■ **Extrait du document**
Un support de recherches

La collection, support de recherches

Compte tenu de la richesse variétale de la collection et des conditions de culture très spécifiques de la Roseraie (monoculture en forte densité sur une longue période), la Roseraie se révèle un support d’études privilégié.

A ce titre, plusieurs études ont été menées au cours des dernières années tant au niveau horticole   que botanique  .

 

L’étude menée par le laboratoire du professeur Jay de l’Université de Microbiologie et Phytochimie - Lyon I, pour le compte du Département du Val-de-Marne entre 1994 et 1997 a montré l’intérêt d’utiliser de nouvelles méthodes biochimiques pour affiner la connaissance des variétés et l’historique de la création variétale chez le rosier. Trois méthodes physico-chimiques ont été mises en œuvre :

- spectrocolorimétrie : étude physique de la couleur de la fleur,

- électrophorèse : analyse des marqueurs moléculaires en vue de caractériser les variétés,

- chromatographie : approche chimique des marqueurs pigmentaires à l’origine de la couleur de la fleur.

Cette étude a concerné 400 variétés anciennes représentatives du travail de sélection variétale réalisé par les obtenteurs depuis le début du XIXe siècle.

 

 

L’étude confiée au GEVES de Beaucouze en 1994 est axée sur les méthodes de détermination des niveaux de ploïdie   des variétés de rosiers, tant en termes d’efficacité que de fiabilité. Ce niveau de ploïdie   se révèle un critère d’identification variétale complémentaire intéressant.

 

La Roseraie a également servi de support à des recherches sur les pollens de rosiers, étude menée par le Muséum d’Histoire Naturelle en 1991. En effet, chaque pollen des différentes variétés, à la manière d’une empreinte digitale, a une carte génétique qui lui est unique. Il est donc intéressant de l’utiliser comme élément discriminant pour caractériser une variété  .

 

Côté horticole  , et compte tenu des difficultés de culture sur certaines plates-bandes, une étude visant à approcher le phénomène de la fatigue des sols a été menée par le laboratoire conseil « Chlorophyl’Assistance » de 1995 a 1997. Cette étude a mis en évidence la multiplicité des facteurs responsables du phénomène.

 

Le colloque « Les Avancées scientifiques et techniques dans le genre   Rosa » organisé, en coopération avec l’Association des Amis de la Roseraie, à l’occasion du centenaire de la Roseraie en 1994, a permis de faire le point sur les avancées scientifiques et techniques.

■ **Consignes**
1. Recopiez le passage de l'extrait sur les recherches menées à la Roseraie compris entre « - spectrocolorimétrie : étude physique » et « de la fleur. », bornes incluses.
2. Énumérez les méthodes physico-chimiques mises en œuvre par le laboratoire du professeur Jay, telles que les nomme l'extrait sur les recherches menées à la Roseraie.
3. D'après l'extrait sur les recherches menées à la Roseraie, répondez aux questions suivantes :
(a) Sur combien de variétés anciennes l'étude du laboratoire du professeur Jay a-t-elle porté ?
(b) En quelle année le Muséum d'Histoire Naturelle a-t-il mené son étude sur les pollens de rosiers ?
(c) À quelle occasion le colloque « Les Avancées scientifiques et techniques dans le genre Rosa » a-t-il été organisé ?

■ **Informations fournies**
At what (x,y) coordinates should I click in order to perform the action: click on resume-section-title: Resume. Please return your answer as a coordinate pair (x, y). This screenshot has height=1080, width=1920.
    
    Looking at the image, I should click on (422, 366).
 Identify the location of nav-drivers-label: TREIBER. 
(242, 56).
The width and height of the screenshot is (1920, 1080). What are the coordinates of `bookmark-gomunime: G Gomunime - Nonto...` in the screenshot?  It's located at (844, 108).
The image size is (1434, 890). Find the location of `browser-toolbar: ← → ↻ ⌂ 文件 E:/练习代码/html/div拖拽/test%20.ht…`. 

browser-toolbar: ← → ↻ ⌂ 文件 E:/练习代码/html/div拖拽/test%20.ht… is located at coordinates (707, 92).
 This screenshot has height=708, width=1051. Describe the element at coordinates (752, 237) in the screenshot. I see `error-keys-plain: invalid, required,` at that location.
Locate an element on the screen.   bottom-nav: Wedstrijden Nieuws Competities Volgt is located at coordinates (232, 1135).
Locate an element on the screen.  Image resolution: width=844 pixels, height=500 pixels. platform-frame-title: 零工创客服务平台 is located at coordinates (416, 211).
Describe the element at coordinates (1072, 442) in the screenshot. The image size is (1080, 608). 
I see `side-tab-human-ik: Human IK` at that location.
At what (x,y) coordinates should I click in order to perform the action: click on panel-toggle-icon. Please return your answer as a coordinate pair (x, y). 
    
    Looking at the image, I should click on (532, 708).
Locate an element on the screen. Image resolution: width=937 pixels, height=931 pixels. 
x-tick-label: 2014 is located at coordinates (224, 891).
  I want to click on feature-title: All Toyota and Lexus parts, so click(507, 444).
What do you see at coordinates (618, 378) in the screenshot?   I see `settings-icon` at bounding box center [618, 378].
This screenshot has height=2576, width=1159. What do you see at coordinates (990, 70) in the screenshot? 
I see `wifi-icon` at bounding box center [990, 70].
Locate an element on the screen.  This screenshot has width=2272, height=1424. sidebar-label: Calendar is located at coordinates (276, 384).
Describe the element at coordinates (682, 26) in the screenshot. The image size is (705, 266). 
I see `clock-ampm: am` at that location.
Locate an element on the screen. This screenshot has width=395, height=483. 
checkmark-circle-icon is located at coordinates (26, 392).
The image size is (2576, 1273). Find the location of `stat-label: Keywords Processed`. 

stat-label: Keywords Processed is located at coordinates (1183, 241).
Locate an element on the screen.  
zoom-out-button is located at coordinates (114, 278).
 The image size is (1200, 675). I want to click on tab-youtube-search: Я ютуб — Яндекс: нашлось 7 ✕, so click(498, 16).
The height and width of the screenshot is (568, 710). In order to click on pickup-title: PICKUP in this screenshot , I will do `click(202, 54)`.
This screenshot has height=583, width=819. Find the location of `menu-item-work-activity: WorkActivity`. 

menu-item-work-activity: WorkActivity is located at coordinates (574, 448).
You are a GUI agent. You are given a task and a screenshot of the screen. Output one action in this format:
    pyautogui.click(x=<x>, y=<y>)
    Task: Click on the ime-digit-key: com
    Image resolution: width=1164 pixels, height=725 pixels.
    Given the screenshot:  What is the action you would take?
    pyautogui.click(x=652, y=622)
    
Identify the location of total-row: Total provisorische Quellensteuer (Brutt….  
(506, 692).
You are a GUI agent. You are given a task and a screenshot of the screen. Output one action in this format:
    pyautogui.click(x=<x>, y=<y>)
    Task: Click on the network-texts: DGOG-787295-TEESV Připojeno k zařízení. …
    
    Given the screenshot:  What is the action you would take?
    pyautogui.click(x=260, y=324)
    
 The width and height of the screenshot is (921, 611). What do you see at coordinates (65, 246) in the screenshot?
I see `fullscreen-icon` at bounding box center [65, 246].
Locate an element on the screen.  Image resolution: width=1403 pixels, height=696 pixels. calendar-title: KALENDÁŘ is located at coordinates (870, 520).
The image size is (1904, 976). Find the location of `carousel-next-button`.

■ **Réponses fournies**
1.
- spectrocolorimétrie : étude physique de la couleur de la fleur,

- électrophorèse : analyse des marqueurs moléculaires en vue de caractériser les variétés,

- chromatographie : approche chimique des marqueurs pigmentaires à l’origine de la couleur de la fleur.

2.
- spectrocolorimétrie
- électrophorèse
- chromatographie

3.
(a) 400 variétés anciennes.
(b) En 1991.
(c) À l'occasion du centenaire de la Roseraie, en 1994.